---------- Given data

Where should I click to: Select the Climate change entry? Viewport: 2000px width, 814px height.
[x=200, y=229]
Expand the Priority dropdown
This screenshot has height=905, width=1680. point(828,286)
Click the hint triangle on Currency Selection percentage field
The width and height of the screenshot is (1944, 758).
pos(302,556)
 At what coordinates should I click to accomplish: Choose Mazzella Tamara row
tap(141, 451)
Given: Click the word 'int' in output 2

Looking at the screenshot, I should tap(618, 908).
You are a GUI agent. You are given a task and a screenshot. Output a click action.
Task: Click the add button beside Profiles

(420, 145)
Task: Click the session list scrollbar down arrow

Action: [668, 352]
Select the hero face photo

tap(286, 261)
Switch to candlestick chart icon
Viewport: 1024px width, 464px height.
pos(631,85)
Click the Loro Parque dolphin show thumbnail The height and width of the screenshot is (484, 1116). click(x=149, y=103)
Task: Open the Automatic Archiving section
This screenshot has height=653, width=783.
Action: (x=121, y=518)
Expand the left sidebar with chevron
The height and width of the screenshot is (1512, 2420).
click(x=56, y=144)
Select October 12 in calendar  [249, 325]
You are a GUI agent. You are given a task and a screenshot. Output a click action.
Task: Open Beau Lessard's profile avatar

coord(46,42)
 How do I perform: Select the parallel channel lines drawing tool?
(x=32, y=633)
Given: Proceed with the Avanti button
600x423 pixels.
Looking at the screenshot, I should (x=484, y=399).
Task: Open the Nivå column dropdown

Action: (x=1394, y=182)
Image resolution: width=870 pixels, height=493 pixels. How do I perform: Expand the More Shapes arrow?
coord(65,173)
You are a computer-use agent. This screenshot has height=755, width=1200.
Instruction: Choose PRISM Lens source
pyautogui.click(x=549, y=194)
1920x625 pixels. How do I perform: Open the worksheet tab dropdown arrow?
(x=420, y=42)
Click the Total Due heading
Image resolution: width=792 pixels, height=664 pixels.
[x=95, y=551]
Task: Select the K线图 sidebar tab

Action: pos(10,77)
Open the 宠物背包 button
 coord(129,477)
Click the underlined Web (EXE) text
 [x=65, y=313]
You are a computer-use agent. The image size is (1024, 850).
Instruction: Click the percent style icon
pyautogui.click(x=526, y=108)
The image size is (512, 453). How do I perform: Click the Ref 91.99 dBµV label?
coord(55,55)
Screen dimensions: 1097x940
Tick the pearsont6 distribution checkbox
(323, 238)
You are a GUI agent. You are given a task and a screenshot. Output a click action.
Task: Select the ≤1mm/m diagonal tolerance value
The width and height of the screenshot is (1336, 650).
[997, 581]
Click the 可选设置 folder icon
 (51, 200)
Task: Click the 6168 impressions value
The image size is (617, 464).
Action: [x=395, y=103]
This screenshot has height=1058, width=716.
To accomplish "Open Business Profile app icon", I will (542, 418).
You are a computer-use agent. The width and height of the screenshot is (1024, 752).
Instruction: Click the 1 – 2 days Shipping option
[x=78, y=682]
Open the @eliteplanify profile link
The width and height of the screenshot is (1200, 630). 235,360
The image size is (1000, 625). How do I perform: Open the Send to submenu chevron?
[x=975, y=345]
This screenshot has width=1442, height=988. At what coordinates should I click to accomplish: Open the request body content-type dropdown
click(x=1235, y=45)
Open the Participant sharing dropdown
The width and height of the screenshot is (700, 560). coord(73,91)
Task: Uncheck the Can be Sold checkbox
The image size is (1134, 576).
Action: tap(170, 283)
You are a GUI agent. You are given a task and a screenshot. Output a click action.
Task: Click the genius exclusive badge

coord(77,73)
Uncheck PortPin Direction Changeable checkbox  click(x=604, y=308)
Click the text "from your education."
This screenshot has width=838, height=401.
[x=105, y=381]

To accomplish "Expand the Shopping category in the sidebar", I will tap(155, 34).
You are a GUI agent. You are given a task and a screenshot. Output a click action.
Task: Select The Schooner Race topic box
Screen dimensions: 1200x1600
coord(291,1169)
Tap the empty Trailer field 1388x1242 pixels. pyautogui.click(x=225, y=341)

--------------------

Description of the task: Repeat every record above exactly as it appears.

Completed exercise:
Where should I click to: Select the Climate change entry? Viewport: 2000px width, 814px height.
[x=200, y=229]
Expand the Priority dropdown
This screenshot has height=905, width=1680. point(828,286)
Click the hint triangle on Currency Selection percentage field
The width and height of the screenshot is (1944, 758).
pos(302,556)
 At what coordinates should I click to accomplish: Choose Mazzella Tamara row
tap(141, 451)
Given: Click the word 'int' in output 2

Looking at the screenshot, I should tap(618, 908).
You are a GUI agent. You are given a task and a screenshot. Output a click action.
Task: Click the add button beside Profiles

(420, 145)
Task: Click the session list scrollbar down arrow

Action: [668, 352]
Select the hero face photo

tap(286, 261)
Switch to candlestick chart icon
Viewport: 1024px width, 464px height.
pos(631,85)
Click the Loro Parque dolphin show thumbnail The height and width of the screenshot is (484, 1116). click(x=149, y=103)
Task: Open the Automatic Archiving section
This screenshot has height=653, width=783.
Action: (x=121, y=518)
Expand the left sidebar with chevron
The height and width of the screenshot is (1512, 2420).
click(x=56, y=144)
Select October 12 in calendar  [249, 325]
You are a GUI agent. You are given a task and a screenshot. Output a click action.
Task: Open Beau Lessard's profile avatar

coord(46,42)
 How do I perform: Select the parallel channel lines drawing tool?
(x=32, y=633)
Given: Proceed with the Avanti button
600x423 pixels.
Looking at the screenshot, I should (x=484, y=399).
Task: Open the Nivå column dropdown

Action: (x=1394, y=182)
Image resolution: width=870 pixels, height=493 pixels. How do I perform: Expand the More Shapes arrow?
coord(65,173)
You are a computer-use agent. This screenshot has height=755, width=1200.
Instruction: Choose PRISM Lens source
pyautogui.click(x=549, y=194)
1920x625 pixels. How do I perform: Open the worksheet tab dropdown arrow?
(x=420, y=42)
Click the Total Due heading
Image resolution: width=792 pixels, height=664 pixels.
[x=95, y=551]
Task: Select the K线图 sidebar tab

Action: pos(10,77)
Open the 宠物背包 button
 coord(129,477)
Click the underlined Web (EXE) text
 [x=65, y=313]
You are a computer-use agent. The image size is (1024, 850).
Instruction: Click the percent style icon
pyautogui.click(x=526, y=108)
The image size is (512, 453). How do I perform: Click the Ref 91.99 dBµV label?
coord(55,55)
Screen dimensions: 1097x940
Tick the pearsont6 distribution checkbox
(323, 238)
You are a GUI agent. You are given a task and a screenshot. Output a click action.
Task: Select the ≤1mm/m diagonal tolerance value
The width and height of the screenshot is (1336, 650).
[997, 581]
Click the 可选设置 folder icon
 (51, 200)
Task: Click the 6168 impressions value
The image size is (617, 464).
Action: [x=395, y=103]
This screenshot has height=1058, width=716.
To accomplish "Open Business Profile app icon", I will (542, 418).
You are a computer-use agent. The width and height of the screenshot is (1024, 752).
Instruction: Click the 1 – 2 days Shipping option
[x=78, y=682]
Open the @eliteplanify profile link
The width and height of the screenshot is (1200, 630). 235,360
The image size is (1000, 625). How do I perform: Open the Send to submenu chevron?
[x=975, y=345]
This screenshot has width=1442, height=988. At what coordinates should I click to accomplish: Open the request body content-type dropdown
click(x=1235, y=45)
Open the Participant sharing dropdown
The width and height of the screenshot is (700, 560). coord(73,91)
Task: Uncheck the Can be Sold checkbox
The image size is (1134, 576).
Action: tap(170, 283)
You are a GUI agent. You are given a task and a screenshot. Output a click action.
Task: Click the genius exclusive badge

coord(77,73)
Uncheck PortPin Direction Changeable checkbox  click(x=604, y=308)
Click the text "from your education."
This screenshot has width=838, height=401.
[x=105, y=381]

To accomplish "Expand the Shopping category in the sidebar", I will tap(155, 34).
You are a GUI agent. You are given a task and a screenshot. Output a click action.
Task: Select The Schooner Race topic box
Screen dimensions: 1200x1600
coord(291,1169)
Tap the empty Trailer field 1388x1242 pixels. pyautogui.click(x=225, y=341)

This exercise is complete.